Monday, January 16, 2006

The ones that got away

When I think back on my "love life" what stands out the most, beside the very obvious heartbreaks, are the ones who got away. These were the men who, in retrospect, could have been "the one" if only one of us would have given just an inch or two more to the relationship. I can tell you truthfully that it has always been the retrospective loves that I miss the most. These men were inevitably "just my friends" and I guess I was waiting for the grand gesture, the gesture that I never got from my boyfriends, the gesture I am still waiting for. Perhaps those men were waiting for a grand gesture from me, although I am historically vulnerable/submissive/a doormat in my relationships. Contrary to popular belief, I don't want to wear the pants.
This retrospective love life of mine seems to be the pattern from which I cut all of my male relationships. I crave attention that I know I can't have. Freud would say that I never got attention from my father. He would be right, but to be fair, I am an glutton for male attention. Ask any of my female friends (the few I have) and they will tell you I am the worst when it comes to men. The real question, the one I am trying to discover along with its answer, is what do I do about it?

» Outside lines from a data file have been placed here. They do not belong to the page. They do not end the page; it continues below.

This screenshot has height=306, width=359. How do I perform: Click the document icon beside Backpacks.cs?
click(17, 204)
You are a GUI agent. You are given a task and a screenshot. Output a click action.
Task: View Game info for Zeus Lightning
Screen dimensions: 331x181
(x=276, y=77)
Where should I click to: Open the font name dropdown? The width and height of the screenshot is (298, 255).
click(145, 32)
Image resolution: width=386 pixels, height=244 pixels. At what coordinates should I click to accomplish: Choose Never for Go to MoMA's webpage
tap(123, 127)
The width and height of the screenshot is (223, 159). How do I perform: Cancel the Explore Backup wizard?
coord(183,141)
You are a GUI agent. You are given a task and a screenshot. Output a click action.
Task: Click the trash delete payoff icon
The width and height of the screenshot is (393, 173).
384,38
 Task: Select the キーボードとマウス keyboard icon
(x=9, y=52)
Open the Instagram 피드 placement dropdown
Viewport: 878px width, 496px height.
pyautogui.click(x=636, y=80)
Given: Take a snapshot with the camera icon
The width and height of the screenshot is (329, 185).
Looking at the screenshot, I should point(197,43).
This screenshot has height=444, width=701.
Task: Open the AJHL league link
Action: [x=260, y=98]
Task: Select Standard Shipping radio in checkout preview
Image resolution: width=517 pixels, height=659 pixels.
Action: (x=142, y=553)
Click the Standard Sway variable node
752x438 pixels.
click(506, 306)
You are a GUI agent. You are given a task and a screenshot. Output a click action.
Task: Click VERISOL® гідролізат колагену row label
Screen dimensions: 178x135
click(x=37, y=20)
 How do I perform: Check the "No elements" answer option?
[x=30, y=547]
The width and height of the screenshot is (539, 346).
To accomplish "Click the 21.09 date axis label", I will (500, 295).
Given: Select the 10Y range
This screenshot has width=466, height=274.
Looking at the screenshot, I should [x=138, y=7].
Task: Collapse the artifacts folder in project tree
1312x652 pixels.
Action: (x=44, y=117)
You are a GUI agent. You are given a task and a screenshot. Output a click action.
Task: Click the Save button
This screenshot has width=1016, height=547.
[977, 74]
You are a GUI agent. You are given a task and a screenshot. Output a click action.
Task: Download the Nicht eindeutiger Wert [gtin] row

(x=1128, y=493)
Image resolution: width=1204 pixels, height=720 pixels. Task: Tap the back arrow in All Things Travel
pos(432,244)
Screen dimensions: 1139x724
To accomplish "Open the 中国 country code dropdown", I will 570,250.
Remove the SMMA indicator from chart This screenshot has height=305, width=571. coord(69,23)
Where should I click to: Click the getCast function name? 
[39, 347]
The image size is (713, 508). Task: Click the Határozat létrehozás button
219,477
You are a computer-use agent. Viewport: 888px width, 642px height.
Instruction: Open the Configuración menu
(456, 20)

I guess my first instinct, one that has been overwhelming me since I broke up with Crush, is to find one of these restrospective loves and make happen what never did not initially. I tried it with Marc, it didn't work. I've even considered contacting some of the guys who I was "just friends" with and trying to spark an interest. The bottom line is that desperation is an ugly, ugly thing and right now it has a hold of me. Another underscore (I guess, the final bottom line) is that the Navy is not relationship conducive. All the retrospective loves, potential rekindles, etc. do not live anywhere near me. Some are in the Pacific NorthWest, some are in Japan, some are in... I don't know. I just need to resign myself to the fact that I am terrible at relationships, I will never have a meaningful, fulfilling relationship with a man that is truly good and who brings out the best in me, and I should just stop trying. I've already started going to pet stores in search of the first of what's sure to be MANY cats, and when the time is right I know that the Goodwill will have the the perfect cardigan waiting for me to purchase.